REQUIREMENT:
What you return must match the entries exactly, except that the pictures are gone.

RECORDS TO PROCESS:
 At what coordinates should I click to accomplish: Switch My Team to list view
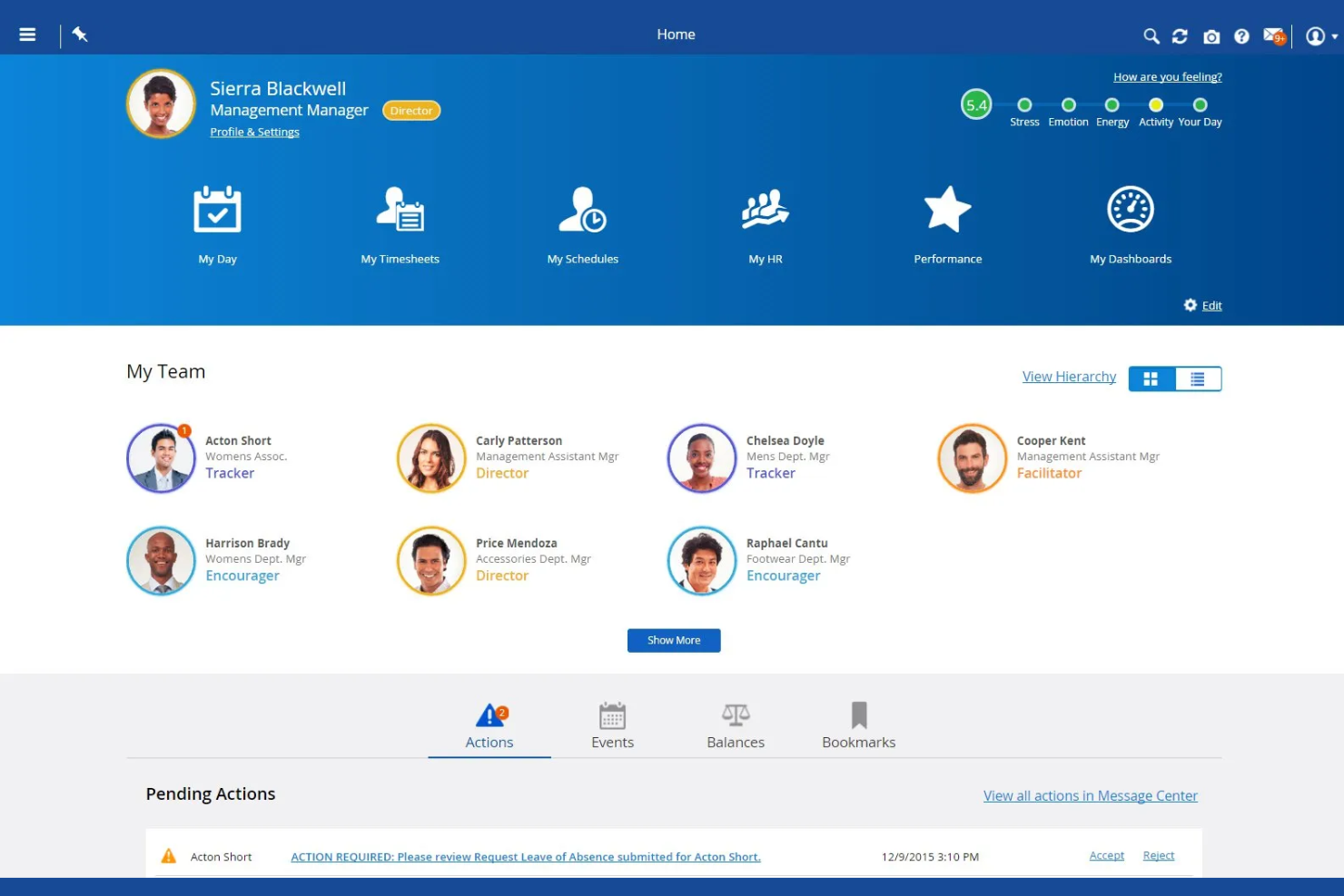[x=1198, y=379]

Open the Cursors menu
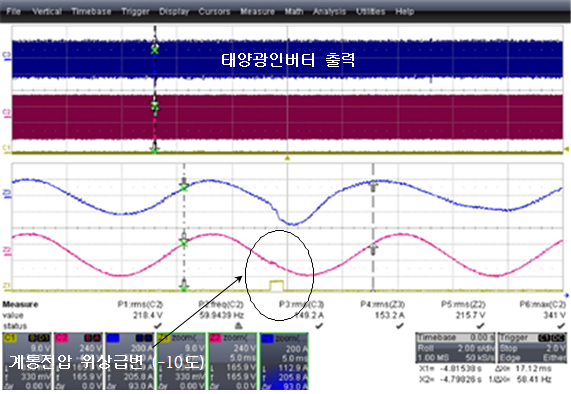pyautogui.click(x=214, y=11)
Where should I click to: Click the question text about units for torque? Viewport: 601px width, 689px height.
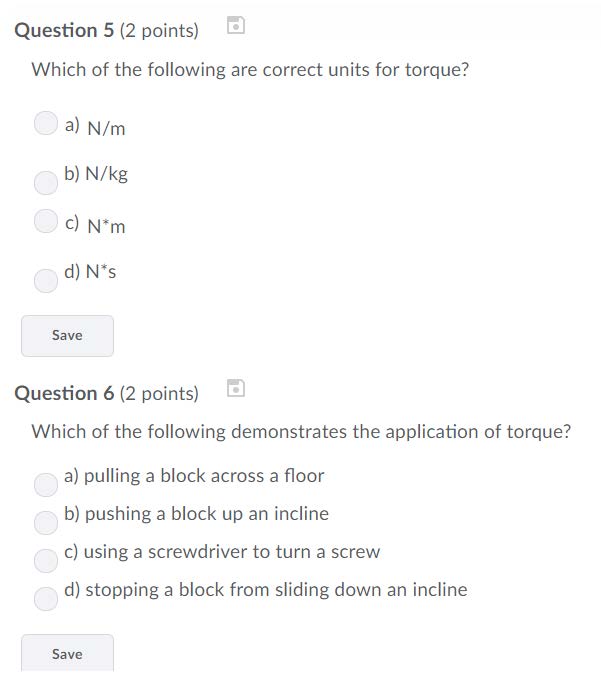(x=250, y=71)
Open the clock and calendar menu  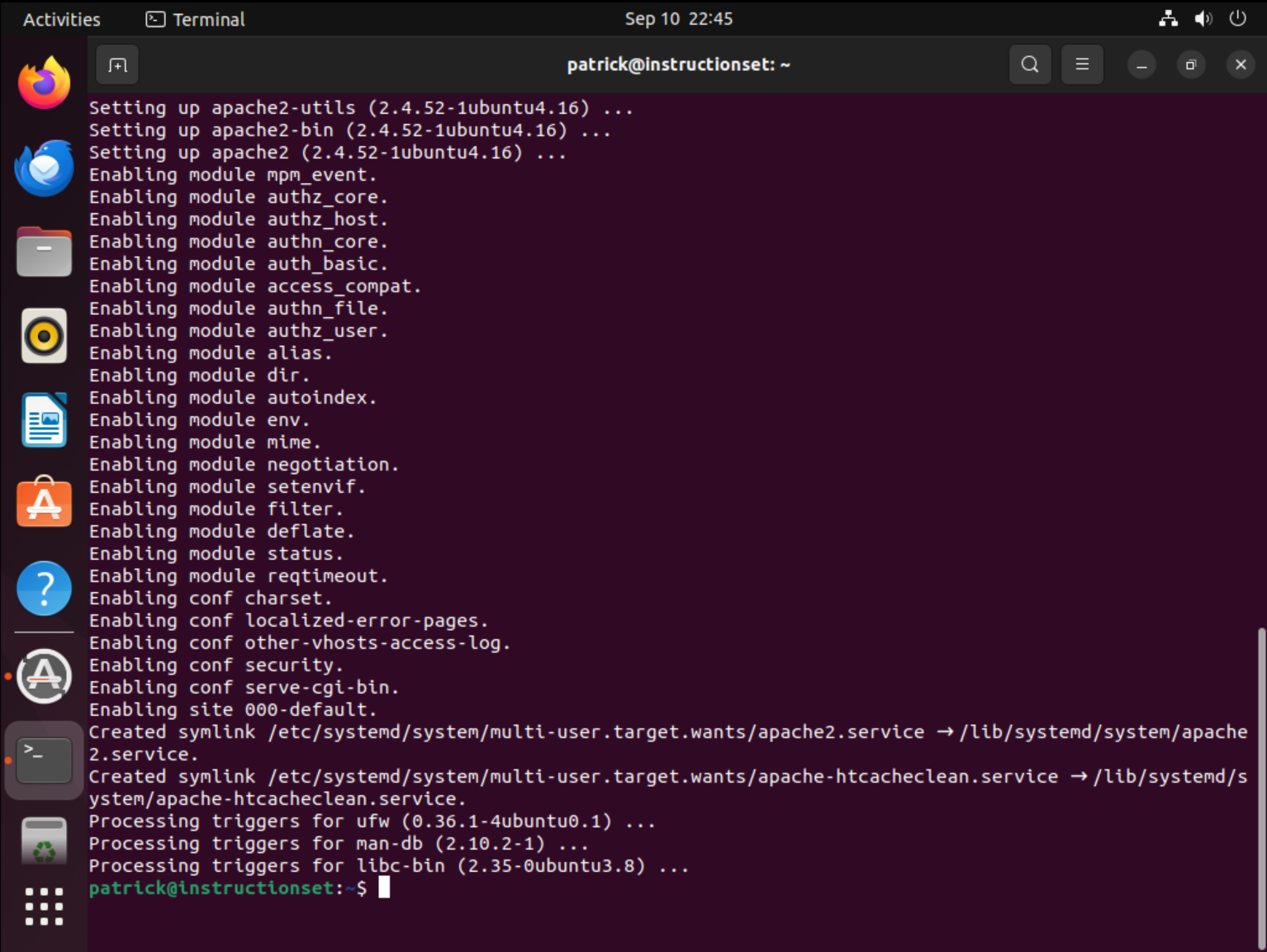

REPLY TO THE EXERCISE:
 At what coordinates should I click to accomplish: Switch My Team to list view
[x=1198, y=379]

Open the Cursors menu
pyautogui.click(x=214, y=11)
Where should I click to: Click the question text about units for torque? Viewport: 601px width, 689px height.
(x=250, y=71)
Open the clock and calendar menu  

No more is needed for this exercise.